Debating the Future of US-Pakistani Relations

After terrorist leader Osama bin Laden was found living in Pakistan, America’s alliance with the country was called into question.

Osama bin Laden’s death last week at the hand of American special forces was a victory in the country’s War on Terror. The fact that the terrorist leader was living in the heartland of Pakistan highlighted a major impediment to that very war effort at the same time — the ability of insurgents to find safe haven with Afghanistan’s eastern neighbor.

Even former Pakistani President Pervez Musharraf admitted to the “incompetence” of his country’s military and intelligence establishment this week when it turned out that bin Laden had lived for several years near an army base seventy miles northeast of Islamabad. Several American lawmakers wondered aloud whether the Pakistani intelligence service, which still maintains ties with the Afghan Taliban, didn’t shelter bin Laden.

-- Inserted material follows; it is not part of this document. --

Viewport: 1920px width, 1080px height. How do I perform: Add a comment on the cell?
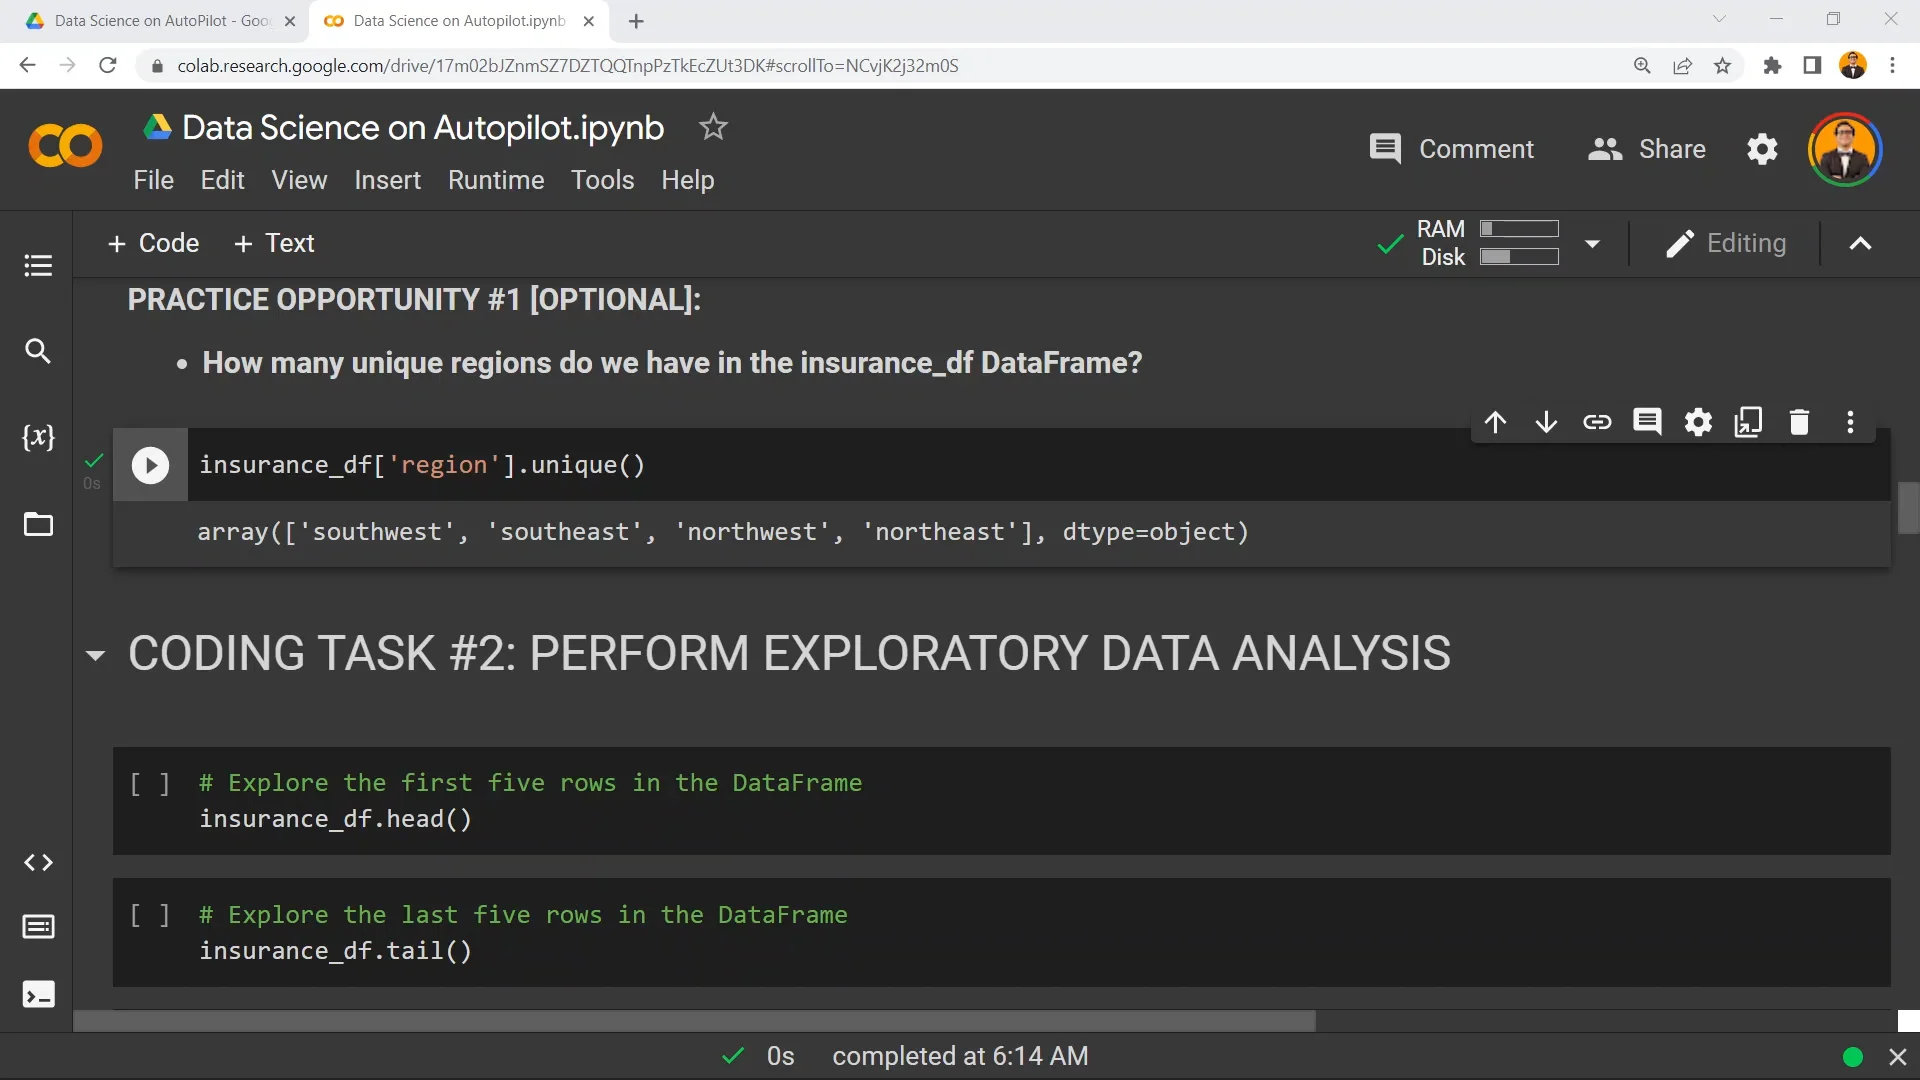click(1648, 422)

National Security Advisor Thomas Donilon hadn’t seen “any information that would indicate foreknowledge by the political, military or intelligence leadership in Pakistan” however. He reminded ABC’s This Week that more people had died and more terrorists killed in and by Pakistan than anywhere else. “They have been an essential partner of ours in the war against Al Qaeda and in our efforts against terrorism,” he said.

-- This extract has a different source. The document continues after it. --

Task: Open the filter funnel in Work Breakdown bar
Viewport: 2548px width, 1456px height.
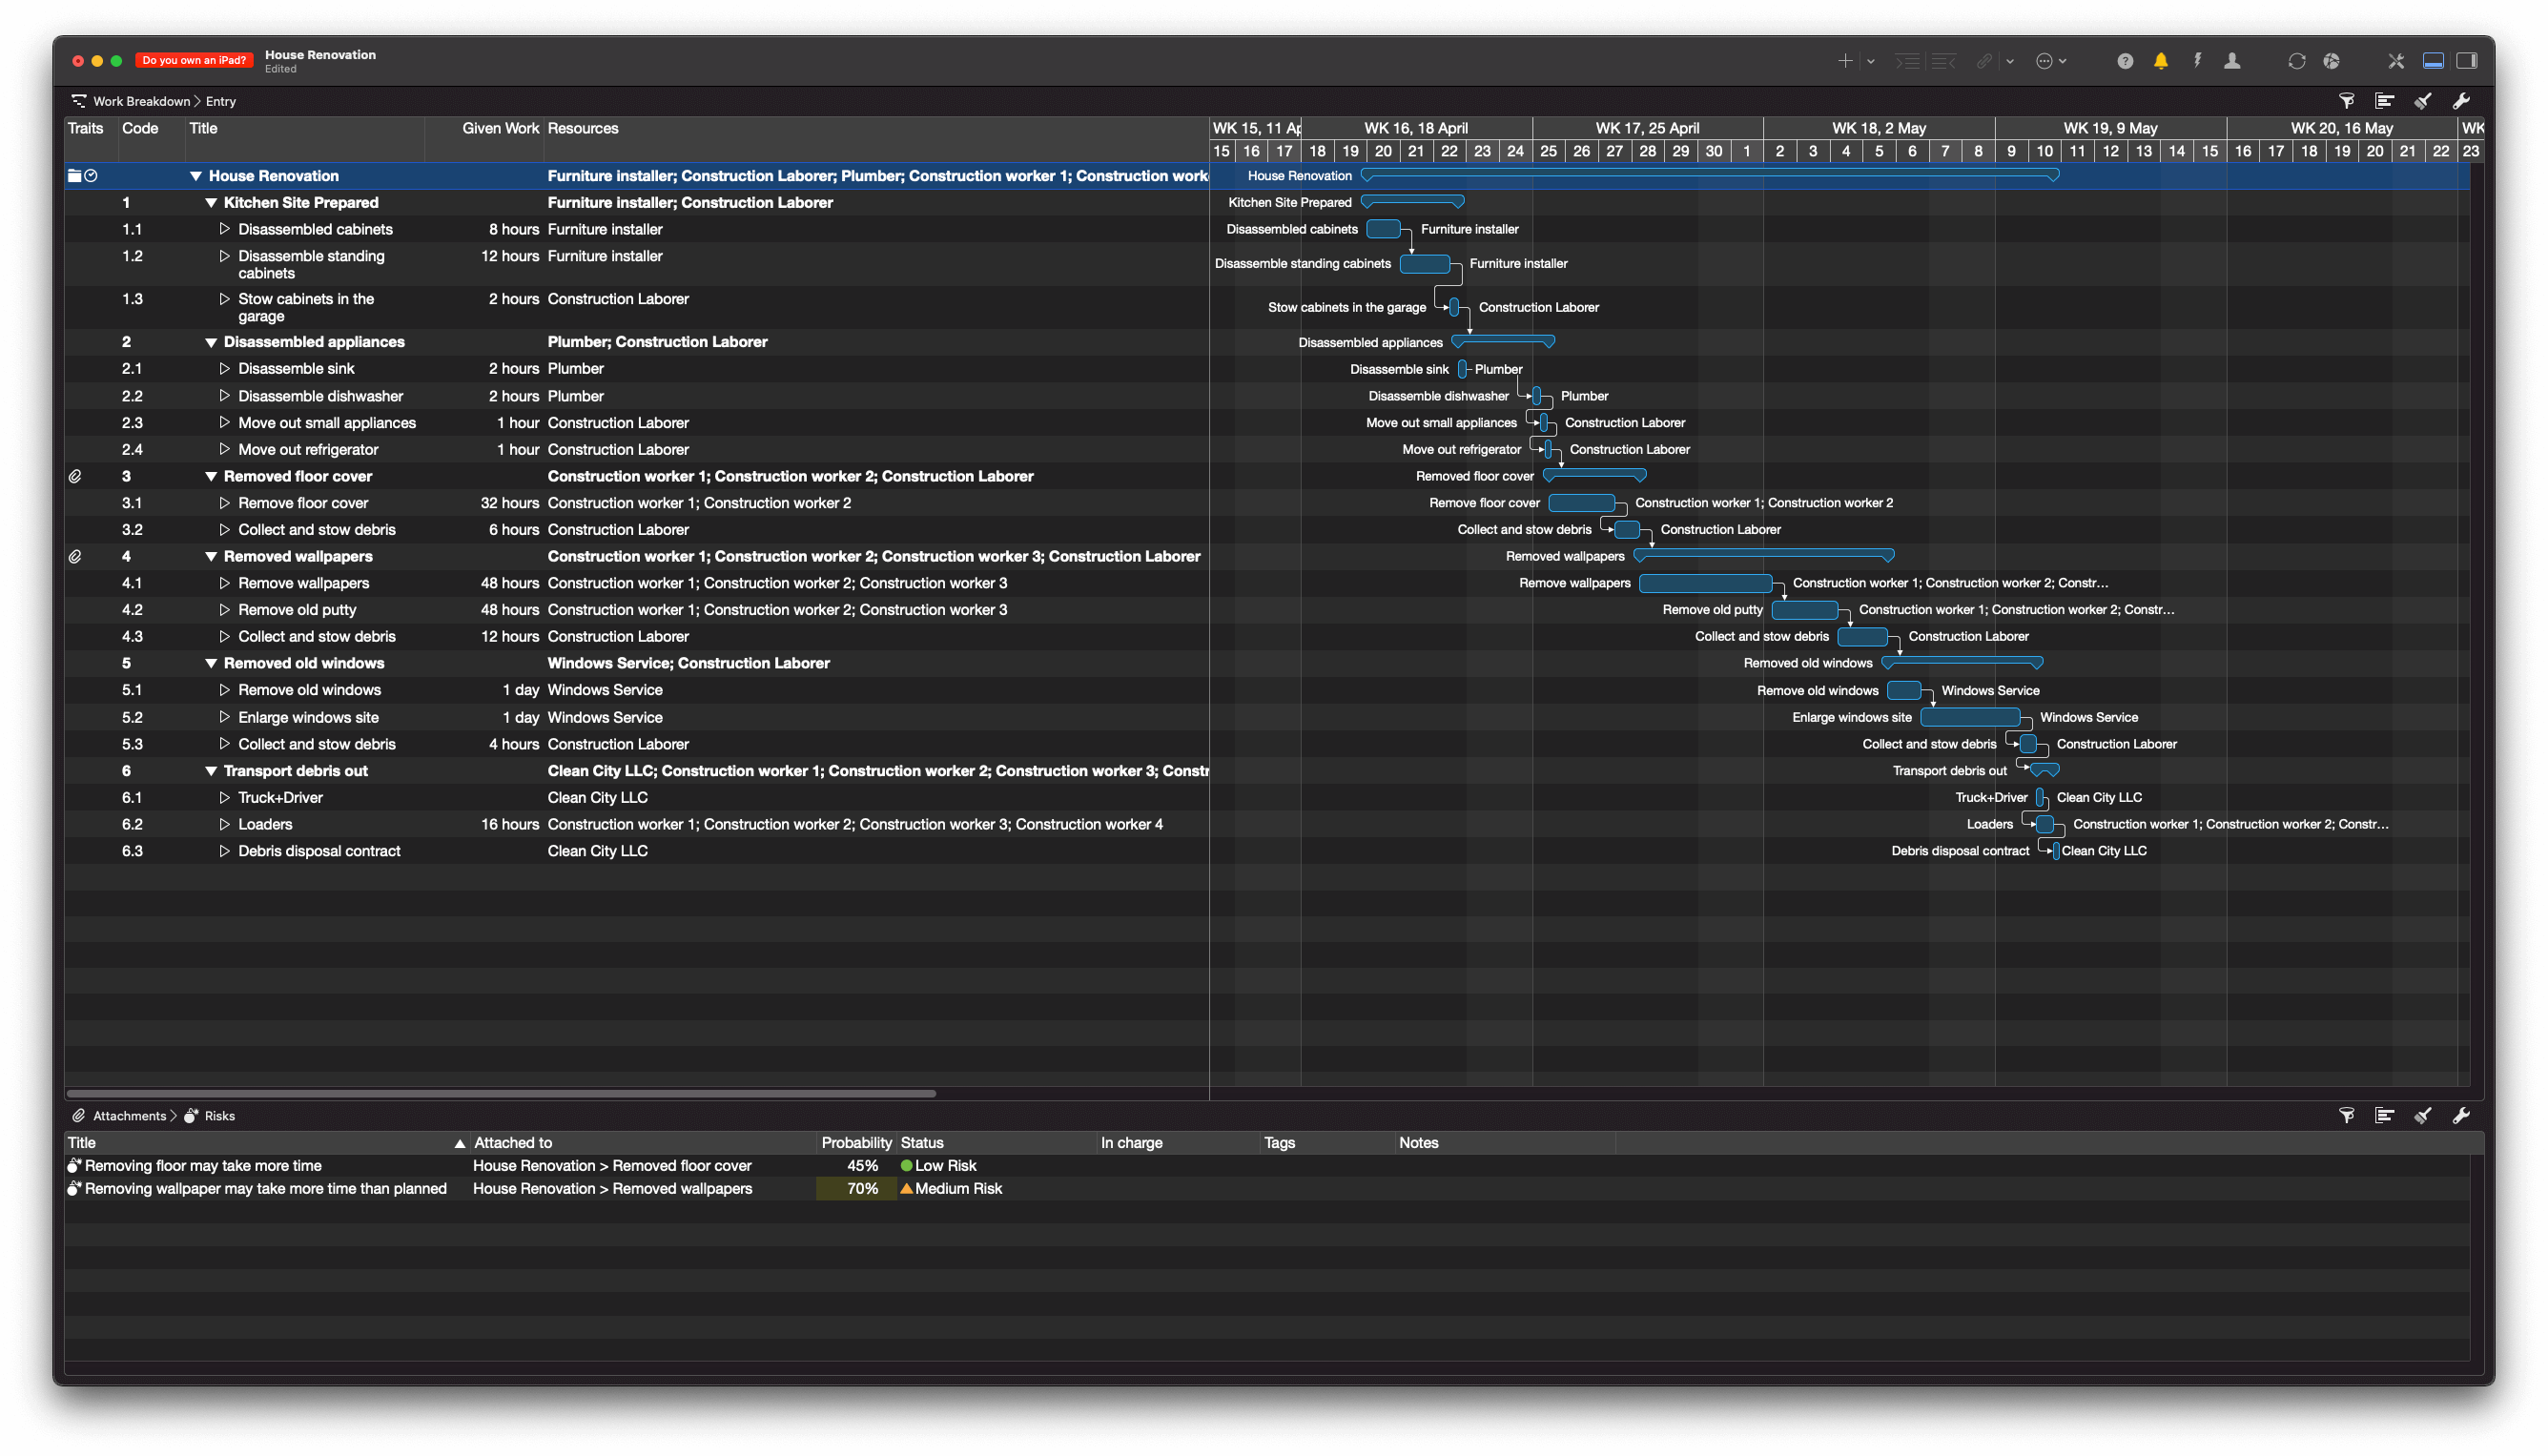Action: tap(2346, 101)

More than 3,000 Pakistani soldiers and police have died in the fight against the Taliban and insurgents in the northwest of their country.

Even if some in Pakistan might have known about the terrorist leader’s whereabouts, Republican Richard Lugar of Indiana, the number two senator on the Foreign Relations Committee, stressed that division within their government probably prevented higher ranking officials from learning the fact. He, along with committee chairman John Kerry of Massachusetts, dismissed calls to end the more than $1 billion in aid the United States send to Pakistan each year. Kerry, in fact, saw an “enormous opportunity” to reevaluate America’s relationship with Pakistan while admitting that the two nations’ interests not always converged.

The Pakistanis have had a different set of interests about India, a different set of interests about what kind of Afghanistan they want to see. They’re apprehensive about a 350,000 person army being built up in Afghanistan on their border. They have a different interest on nuclear weapons.

“All of that,” said Kerry on CBS’ Face the Nation Sunday morning, “has to change” and “can change.”

Former Secretary of State Condoleezza Rice agreed that America shouldn’t “cut off” Pakistan in an interview with CNN’s Anderson Cooper earlier this week. “We’ve always known,” she said, “that there are elements of extremism in Pakistan and even in some of its institutions. There was a significant effort to purge some of those elements after 2001 by Musharraf and to get forces that had no links to extremism.”

The former Pakistani president, a career military officer, allowed the United States to gather intelligence on his soil and execute military strikes against suspected Taliban strongholds. He helped destroy the Taliban although Islamabad probably couldn’t have had an Afghan regime that was more compatible with its national interests.

The operation of what is largely a Punjabi army in predominantly Pashtun border provinces has pushed Pakistan onto the brink of civil war. The army’s offensives in the region displaced nearly half a million people. Until two years ago, the battle was confined to the tribal areas but since 2008, it has spread into Pakistan proper with bombings and assassinations taking place in major cities including Islamabad, Karachi and Lahore.

Since the United States are preparing to pull out of Afghanistan in 2014 — “come hell or high water,” according to Vice President Joe Biden — Pakistan has to prepare for the eventuality of a Taliban resurgence if not the emergence of an autonomous “Pashtunistan” occupying its tribal provinces in the near future.

Rice therefore warned against a premature withdrawal from Afghanistan, saying, “We have to be very careful that we don’t leave the job unfinished so it becomes a safe haven again.” Avoiding that, she argued, involved modest “nation building” operations.

Former Vice President Dick Cheney similarly urged caution, pointing out on Fox News Sunday that during the late 1980s, “after we solved the Soviet problem, everybody left Afghanistan and […] ultimately the Taliban took control, Osama bin Laden showed up; it became a safe harbor.”

If we turn and walk away from Pakistan or Afghanistan or that part of the world generally, I’m fearful that we’re headed for trouble down the road.

Counterterrorism experts both within and outside of the administration have long insisted that the mere existence of sanctuaries across the border is undermining progress made in Afghanistan however where the Taliban remain active in the mountainous frontier region.